• **WORK REQUEST**
Look through the entries below and return all lines including the word "agent".

(RECORDS FOR THIS TASK Opens)

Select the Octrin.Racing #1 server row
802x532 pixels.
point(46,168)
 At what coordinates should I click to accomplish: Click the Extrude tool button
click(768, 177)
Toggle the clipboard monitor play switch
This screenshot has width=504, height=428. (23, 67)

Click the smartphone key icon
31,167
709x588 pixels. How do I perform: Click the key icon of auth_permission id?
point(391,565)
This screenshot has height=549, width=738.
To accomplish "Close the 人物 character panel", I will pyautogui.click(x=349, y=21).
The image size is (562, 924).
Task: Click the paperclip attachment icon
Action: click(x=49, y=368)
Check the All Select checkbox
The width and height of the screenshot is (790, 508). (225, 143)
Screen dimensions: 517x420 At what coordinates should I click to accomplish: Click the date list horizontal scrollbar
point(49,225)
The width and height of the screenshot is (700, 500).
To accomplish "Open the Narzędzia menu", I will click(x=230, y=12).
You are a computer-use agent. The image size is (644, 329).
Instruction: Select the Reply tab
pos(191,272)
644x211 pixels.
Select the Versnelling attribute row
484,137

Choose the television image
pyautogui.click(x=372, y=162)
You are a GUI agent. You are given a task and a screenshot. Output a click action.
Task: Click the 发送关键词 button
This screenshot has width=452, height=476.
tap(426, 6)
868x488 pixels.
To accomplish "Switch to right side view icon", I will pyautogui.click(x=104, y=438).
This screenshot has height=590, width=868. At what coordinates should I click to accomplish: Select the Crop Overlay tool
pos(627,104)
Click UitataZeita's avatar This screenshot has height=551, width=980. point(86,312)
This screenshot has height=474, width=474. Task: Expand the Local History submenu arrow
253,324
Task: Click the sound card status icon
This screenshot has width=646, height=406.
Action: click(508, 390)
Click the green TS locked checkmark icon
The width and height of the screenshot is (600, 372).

(RECORDS FOR THIS TASK Closes)

• **FINISHED TASK**
You are a computer-use agent. The image size is (644, 329).
You are a GUI agent. You are given a task and a screenshot. Output a click action.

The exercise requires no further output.